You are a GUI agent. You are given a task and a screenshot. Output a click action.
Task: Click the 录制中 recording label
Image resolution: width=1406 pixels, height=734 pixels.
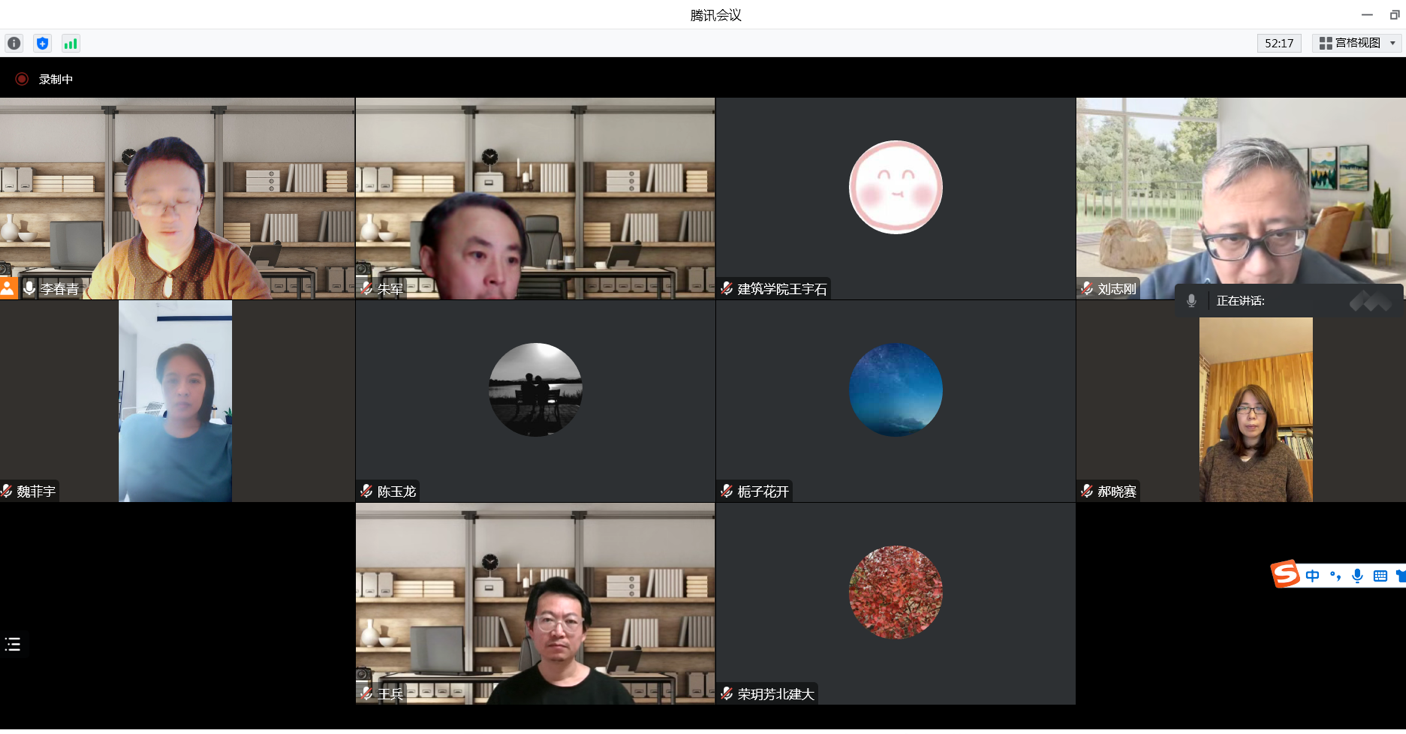[x=56, y=79]
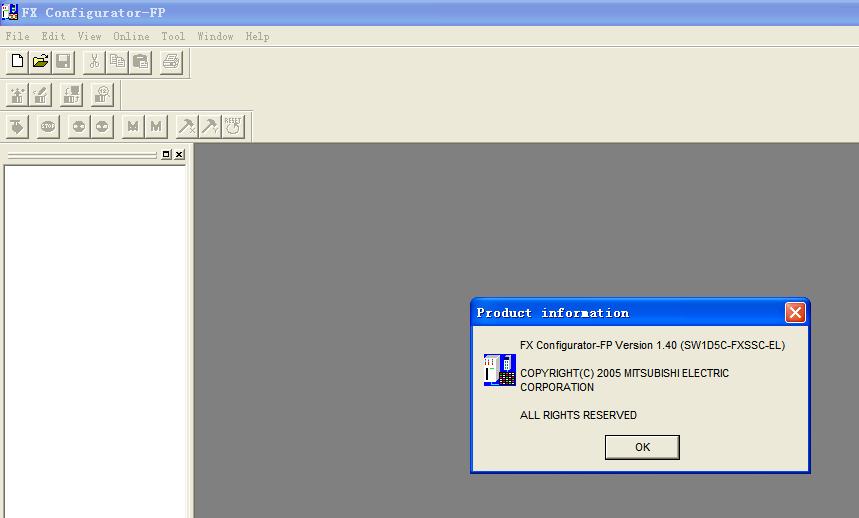This screenshot has height=518, width=859.
Task: Open the Tool menu
Action: tap(173, 36)
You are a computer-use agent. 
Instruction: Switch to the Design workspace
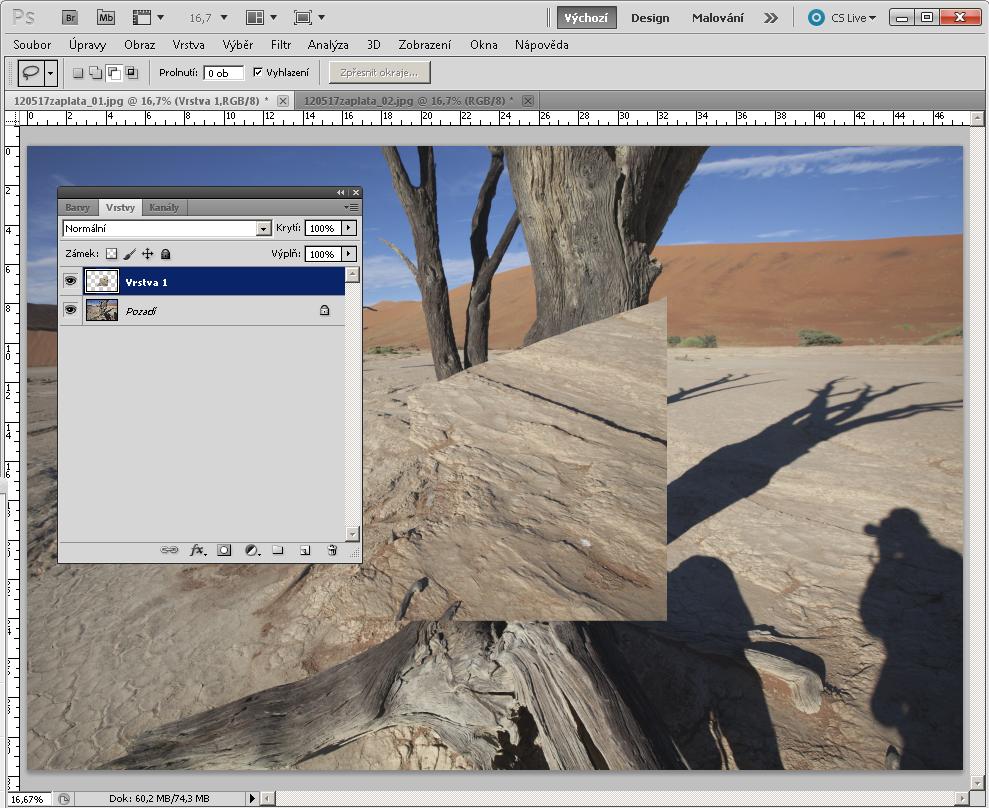tap(650, 18)
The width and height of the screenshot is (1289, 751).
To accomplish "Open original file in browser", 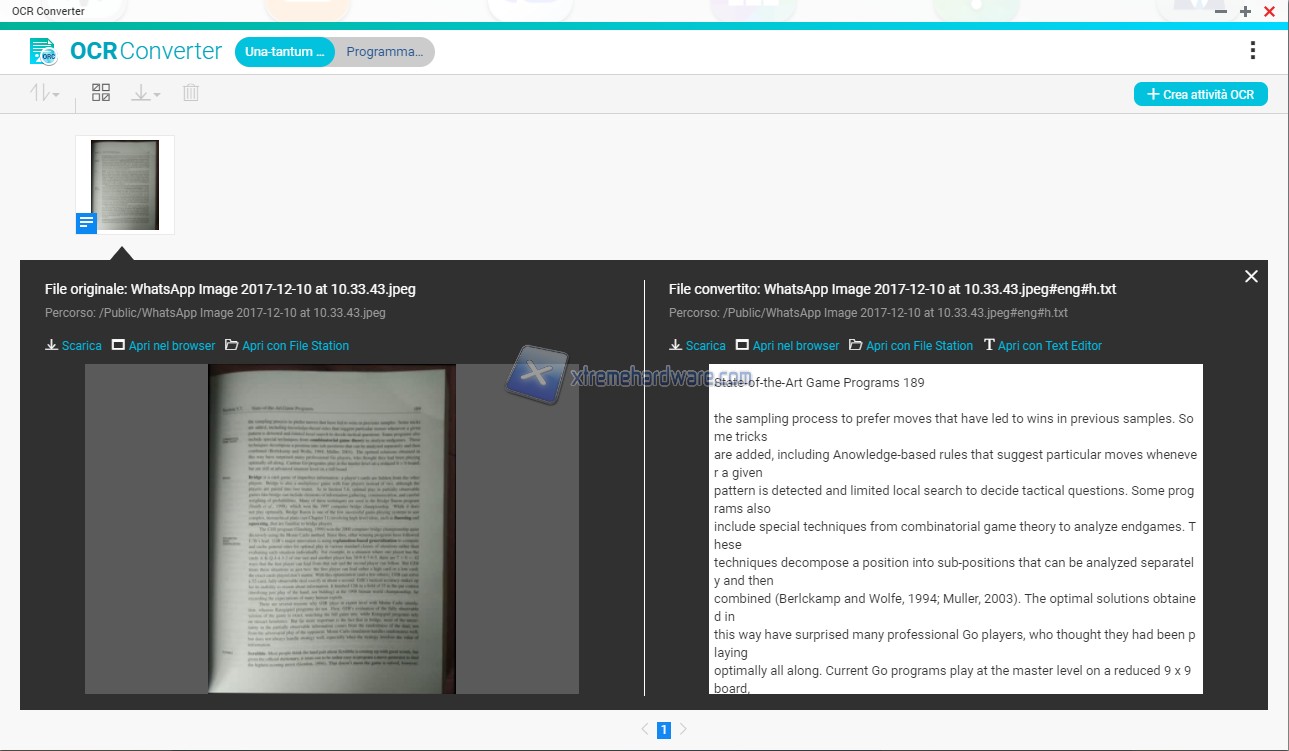I will 164,345.
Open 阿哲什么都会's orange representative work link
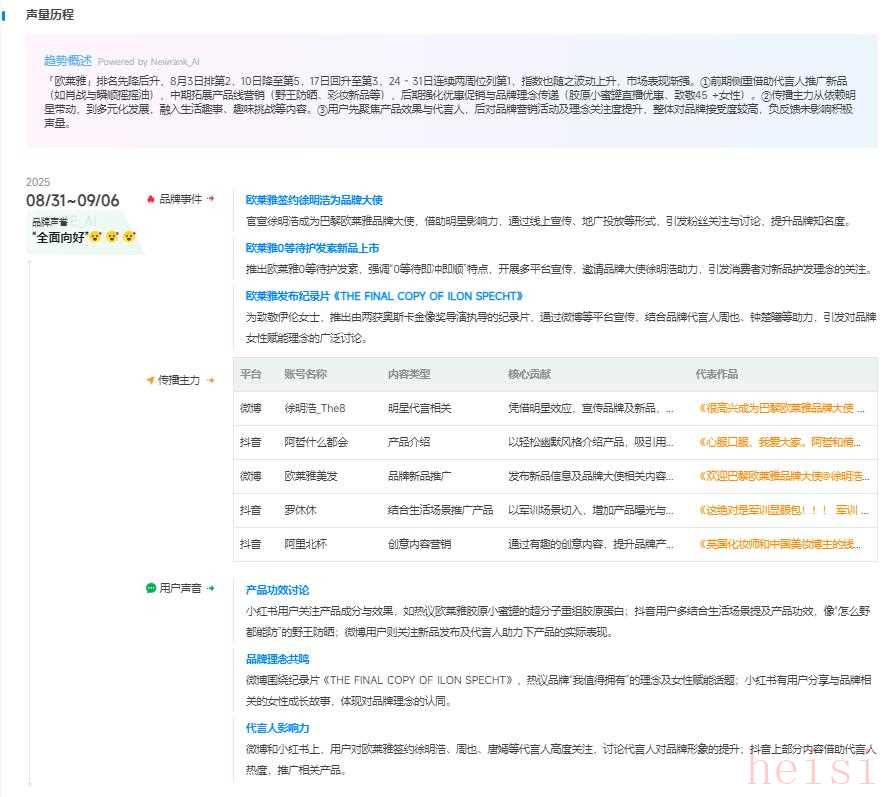This screenshot has height=797, width=892. [x=781, y=442]
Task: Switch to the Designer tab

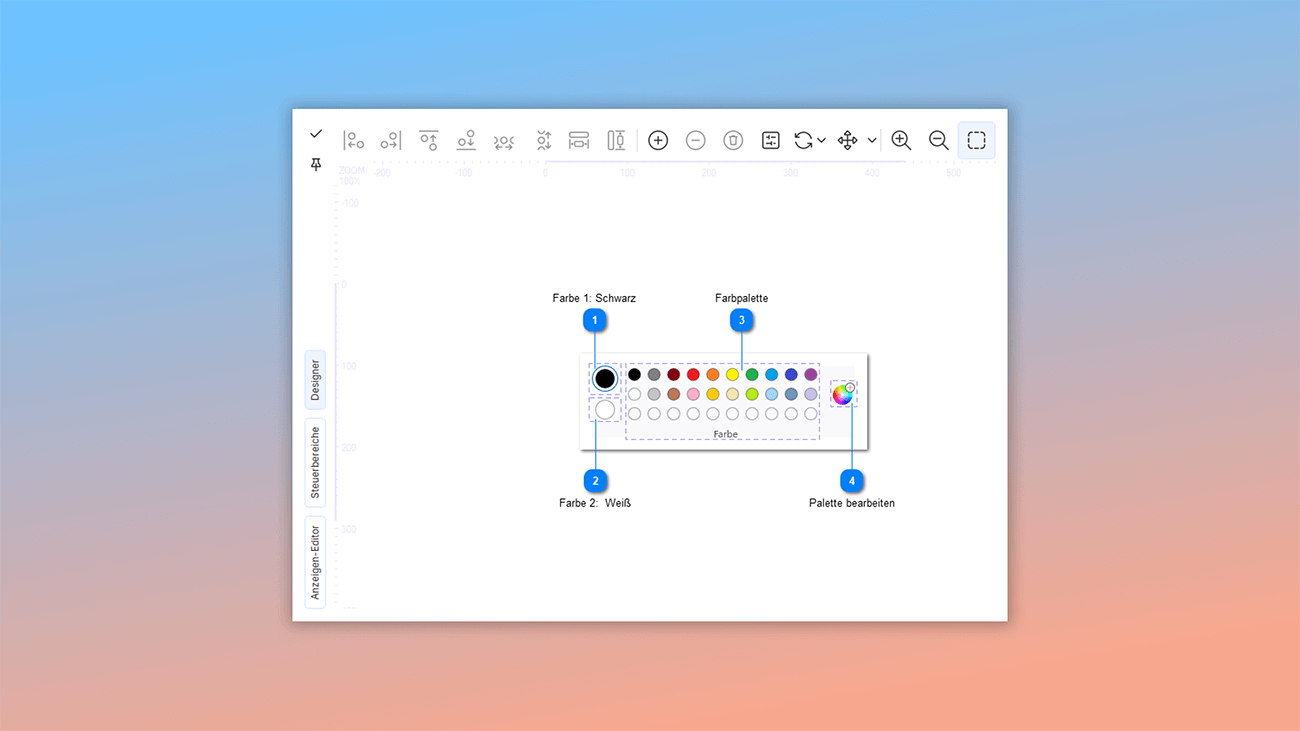Action: click(x=315, y=377)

:: PROBLEM REQUIREMENTS ::
Among the lines above, find those with the string "agent" and copy them.

:: RESPONSE AREA ::
You are a GUI agent. You are given a task and a screenshot. Output a click action.
You are a computer-use agent. 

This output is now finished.